● **Task prompt**
Copy out the items word for word, from the line that contains "The image size is (1568, 757)." down through the end of the items.

— start —

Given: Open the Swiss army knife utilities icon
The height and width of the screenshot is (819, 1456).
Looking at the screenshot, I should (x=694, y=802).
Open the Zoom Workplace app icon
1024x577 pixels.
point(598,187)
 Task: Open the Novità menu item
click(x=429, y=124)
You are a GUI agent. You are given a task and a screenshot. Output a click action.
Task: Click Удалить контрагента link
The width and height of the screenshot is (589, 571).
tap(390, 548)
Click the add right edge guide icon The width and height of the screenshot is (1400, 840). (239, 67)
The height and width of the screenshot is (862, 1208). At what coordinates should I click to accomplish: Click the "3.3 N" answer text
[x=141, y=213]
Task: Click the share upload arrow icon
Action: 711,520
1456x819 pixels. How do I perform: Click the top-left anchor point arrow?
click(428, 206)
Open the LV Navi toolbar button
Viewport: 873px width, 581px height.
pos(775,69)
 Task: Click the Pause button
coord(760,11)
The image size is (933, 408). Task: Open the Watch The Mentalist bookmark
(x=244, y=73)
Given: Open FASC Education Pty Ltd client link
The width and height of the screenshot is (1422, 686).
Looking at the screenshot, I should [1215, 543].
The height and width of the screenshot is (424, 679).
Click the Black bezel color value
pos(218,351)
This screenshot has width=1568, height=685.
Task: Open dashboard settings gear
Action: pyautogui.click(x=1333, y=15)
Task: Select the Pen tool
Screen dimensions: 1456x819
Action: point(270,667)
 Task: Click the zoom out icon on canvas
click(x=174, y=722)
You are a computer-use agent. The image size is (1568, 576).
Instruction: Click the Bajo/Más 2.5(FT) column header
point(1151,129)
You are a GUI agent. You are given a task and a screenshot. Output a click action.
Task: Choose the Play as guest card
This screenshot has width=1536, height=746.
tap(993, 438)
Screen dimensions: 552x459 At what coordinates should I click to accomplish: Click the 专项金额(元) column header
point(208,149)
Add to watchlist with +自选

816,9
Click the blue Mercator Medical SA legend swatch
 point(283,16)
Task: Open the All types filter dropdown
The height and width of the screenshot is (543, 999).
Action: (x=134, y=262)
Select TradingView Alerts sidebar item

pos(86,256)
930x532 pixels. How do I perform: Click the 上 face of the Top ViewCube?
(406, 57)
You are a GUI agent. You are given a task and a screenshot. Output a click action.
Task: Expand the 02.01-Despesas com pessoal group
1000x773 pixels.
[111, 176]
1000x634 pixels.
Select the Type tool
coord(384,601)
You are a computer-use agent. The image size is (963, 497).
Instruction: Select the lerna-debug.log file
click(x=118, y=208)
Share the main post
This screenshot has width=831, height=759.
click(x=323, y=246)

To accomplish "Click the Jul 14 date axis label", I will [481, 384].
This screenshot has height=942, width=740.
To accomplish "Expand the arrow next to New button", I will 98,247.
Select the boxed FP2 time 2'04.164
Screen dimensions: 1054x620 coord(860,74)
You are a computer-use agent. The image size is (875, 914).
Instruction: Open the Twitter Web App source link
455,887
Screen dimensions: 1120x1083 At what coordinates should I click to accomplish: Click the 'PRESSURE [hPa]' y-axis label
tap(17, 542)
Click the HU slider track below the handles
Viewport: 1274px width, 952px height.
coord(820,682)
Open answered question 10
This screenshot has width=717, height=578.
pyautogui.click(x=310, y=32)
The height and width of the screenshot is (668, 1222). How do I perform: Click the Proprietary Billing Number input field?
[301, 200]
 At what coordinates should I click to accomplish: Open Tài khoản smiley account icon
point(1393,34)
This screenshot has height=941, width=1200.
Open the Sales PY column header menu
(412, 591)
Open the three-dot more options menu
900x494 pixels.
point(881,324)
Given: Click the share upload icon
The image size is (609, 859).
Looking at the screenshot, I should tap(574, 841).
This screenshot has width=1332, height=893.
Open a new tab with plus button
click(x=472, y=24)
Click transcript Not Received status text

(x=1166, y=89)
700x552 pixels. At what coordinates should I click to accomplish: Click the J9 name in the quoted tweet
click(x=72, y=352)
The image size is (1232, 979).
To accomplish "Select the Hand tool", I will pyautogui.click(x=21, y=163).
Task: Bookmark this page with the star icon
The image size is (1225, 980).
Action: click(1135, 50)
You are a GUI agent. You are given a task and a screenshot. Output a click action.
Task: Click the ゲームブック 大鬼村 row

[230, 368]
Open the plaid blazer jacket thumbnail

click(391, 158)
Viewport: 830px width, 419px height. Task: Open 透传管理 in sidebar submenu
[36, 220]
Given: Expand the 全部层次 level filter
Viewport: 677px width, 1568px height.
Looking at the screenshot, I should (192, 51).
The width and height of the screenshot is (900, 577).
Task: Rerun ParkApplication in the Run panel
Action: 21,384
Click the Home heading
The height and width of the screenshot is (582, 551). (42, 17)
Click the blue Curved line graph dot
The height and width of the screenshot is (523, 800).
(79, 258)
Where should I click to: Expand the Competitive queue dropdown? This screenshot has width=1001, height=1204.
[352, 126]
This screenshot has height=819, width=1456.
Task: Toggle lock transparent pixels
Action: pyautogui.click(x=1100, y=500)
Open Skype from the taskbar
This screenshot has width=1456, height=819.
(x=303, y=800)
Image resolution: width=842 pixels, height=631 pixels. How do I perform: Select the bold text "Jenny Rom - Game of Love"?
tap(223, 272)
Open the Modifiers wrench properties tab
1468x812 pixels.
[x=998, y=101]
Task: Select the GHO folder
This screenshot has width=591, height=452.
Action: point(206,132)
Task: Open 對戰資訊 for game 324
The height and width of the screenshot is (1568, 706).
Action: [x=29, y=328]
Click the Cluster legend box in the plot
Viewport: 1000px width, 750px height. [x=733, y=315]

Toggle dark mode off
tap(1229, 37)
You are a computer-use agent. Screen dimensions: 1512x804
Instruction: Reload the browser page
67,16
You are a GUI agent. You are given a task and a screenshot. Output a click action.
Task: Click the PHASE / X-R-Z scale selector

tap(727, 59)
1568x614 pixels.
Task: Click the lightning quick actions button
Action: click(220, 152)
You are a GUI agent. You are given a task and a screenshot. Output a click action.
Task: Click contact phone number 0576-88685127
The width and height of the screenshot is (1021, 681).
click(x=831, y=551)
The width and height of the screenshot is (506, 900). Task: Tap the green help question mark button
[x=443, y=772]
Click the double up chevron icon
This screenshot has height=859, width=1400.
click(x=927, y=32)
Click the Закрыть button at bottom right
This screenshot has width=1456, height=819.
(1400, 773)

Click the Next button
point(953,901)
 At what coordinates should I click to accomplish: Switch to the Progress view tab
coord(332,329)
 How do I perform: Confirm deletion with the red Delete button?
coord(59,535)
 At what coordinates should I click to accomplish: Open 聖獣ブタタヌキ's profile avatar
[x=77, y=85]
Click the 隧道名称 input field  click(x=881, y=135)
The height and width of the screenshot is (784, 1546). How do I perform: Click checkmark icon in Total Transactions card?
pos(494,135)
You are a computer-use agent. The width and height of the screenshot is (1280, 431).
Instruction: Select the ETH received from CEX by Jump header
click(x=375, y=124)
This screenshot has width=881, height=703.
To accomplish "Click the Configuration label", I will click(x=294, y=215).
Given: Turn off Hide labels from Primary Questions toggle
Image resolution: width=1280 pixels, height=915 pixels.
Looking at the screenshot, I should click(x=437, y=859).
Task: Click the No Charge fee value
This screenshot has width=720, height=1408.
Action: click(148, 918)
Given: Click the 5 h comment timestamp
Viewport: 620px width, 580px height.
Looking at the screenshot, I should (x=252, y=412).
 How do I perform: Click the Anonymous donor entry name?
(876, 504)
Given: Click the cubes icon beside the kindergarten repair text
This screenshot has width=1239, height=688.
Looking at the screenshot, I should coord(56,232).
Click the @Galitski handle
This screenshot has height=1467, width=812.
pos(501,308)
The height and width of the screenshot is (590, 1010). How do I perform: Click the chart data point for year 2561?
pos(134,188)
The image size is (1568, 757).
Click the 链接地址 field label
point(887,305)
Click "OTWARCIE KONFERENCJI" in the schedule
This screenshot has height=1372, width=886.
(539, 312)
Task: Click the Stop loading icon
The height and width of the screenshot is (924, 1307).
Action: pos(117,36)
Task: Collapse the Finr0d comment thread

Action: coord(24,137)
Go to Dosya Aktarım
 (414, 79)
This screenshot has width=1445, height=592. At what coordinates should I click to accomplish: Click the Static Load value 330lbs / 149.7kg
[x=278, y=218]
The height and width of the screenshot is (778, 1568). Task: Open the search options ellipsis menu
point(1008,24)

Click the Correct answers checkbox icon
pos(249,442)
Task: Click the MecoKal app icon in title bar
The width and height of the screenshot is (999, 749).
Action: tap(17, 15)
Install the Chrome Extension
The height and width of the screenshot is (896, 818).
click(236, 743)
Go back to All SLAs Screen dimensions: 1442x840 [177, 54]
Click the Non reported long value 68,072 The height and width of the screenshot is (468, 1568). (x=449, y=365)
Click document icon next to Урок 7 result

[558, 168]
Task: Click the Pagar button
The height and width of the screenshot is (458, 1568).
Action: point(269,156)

— end —

● **Complete answer**
The image size is (1568, 757).
Click the 链接地址 field label
point(887,305)
Click "OTWARCIE KONFERENCJI" in the schedule
This screenshot has height=1372, width=886.
(539, 312)
Task: Click the Stop loading icon
The height and width of the screenshot is (924, 1307).
Action: pos(117,36)
Task: Collapse the Finr0d comment thread

Action: coord(24,137)
Go to Dosya Aktarım
 (414, 79)
This screenshot has width=1445, height=592. At what coordinates should I click to accomplish: Click the Static Load value 330lbs / 149.7kg
[x=278, y=218]
The height and width of the screenshot is (778, 1568). Task: Open the search options ellipsis menu
point(1008,24)

Click the Correct answers checkbox icon
pos(249,442)
Task: Click the MecoKal app icon in title bar
The width and height of the screenshot is (999, 749).
Action: tap(17, 15)
Install the Chrome Extension
The height and width of the screenshot is (896, 818).
click(236, 743)
Go back to All SLAs Screen dimensions: 1442x840 [177, 54]
Click the Non reported long value 68,072 The height and width of the screenshot is (468, 1568). (x=449, y=365)
Click document icon next to Урок 7 result

[558, 168]
Task: Click the Pagar button
The height and width of the screenshot is (458, 1568).
Action: point(269,156)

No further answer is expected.